- Kilosa Location in Tanzania
- Coordinates: 06°49′48″S 036°59′15″E﻿ / ﻿6.83000°S 36.98750°E
- Country: Tanzania
- Region: Morogoro Region
- District: Kilosa District

Population (2022 census)
- • Total: 43,418
- Time zone: UTC+3 (EAT)
- UFI: -2565094
- Climate: Aw

= Kilosa =

Kilosa (Kilossa) is a town in the Morogoro Region of Tanzania, East Africa. It is the administrative seat for Kilosa District. As of 2022, the population of the town was 43,418.

==Transport==
Kilosa is a station on Tanzania's east–west Central Line railway, and the junction where the Mikumi line branches to the south.
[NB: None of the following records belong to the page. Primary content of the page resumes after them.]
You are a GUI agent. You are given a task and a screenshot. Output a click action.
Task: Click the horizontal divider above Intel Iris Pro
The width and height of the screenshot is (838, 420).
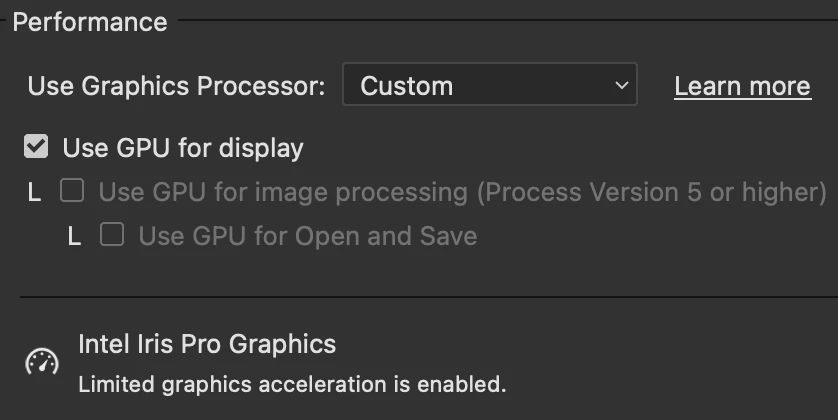click(x=428, y=297)
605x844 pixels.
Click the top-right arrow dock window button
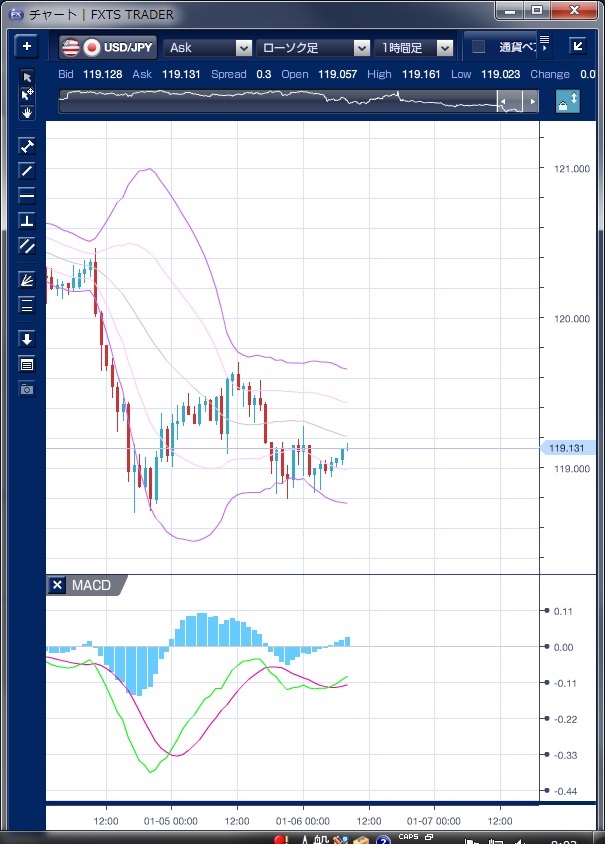pos(577,46)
Kilosa SGR Station lies on the Morogoro-Makutopora section (also referred to as the Morogoro-Dodoma section, or Phase 2) of the new Tanzania Standard Gauge Railway, intended to fully replace the Central Line. The Morogoro-Makutopora section began service on July 25, 2024, and was officially inaugurated by Tanzanian President Samia Suluhu Hassan on August 1, 2024.

==History==

=== Hehe Wars ===
Kilosa was founded in November 1891, by German Colonial Lieutenant Tom von Prince, originally built as a fort named Kilosa, intended to protect the trading town of Kondoa, which it lay just to the west of. Using Kilosa Station and nearby Kisaki Station - which he founded in May 1892 - Lt. Prince began conducting raids into territory controlled by legendary Wahehe Sultan Mkwawa on both sides of the Great Ruaha River. Mkwawa did not back down when faced with this German aggression, having also won a major victory in Lugalo in July 1891. Mkwawa and his forces destroyed a German detachment near Kilosa in October 1892.

=== World War I ===
The Battle of Kilosa was fought during the East African Campaign in World War I.

==Demographics==
Kilosa is the traditional home to many tribes, including the Sagara, Zigua, Sukuma, Nyamwezi, Gogo, and Vidunda.

Kilosa is also home to notable populations of several other tribes, including the Chaga, Hehe, Sambaa, and Zaramo.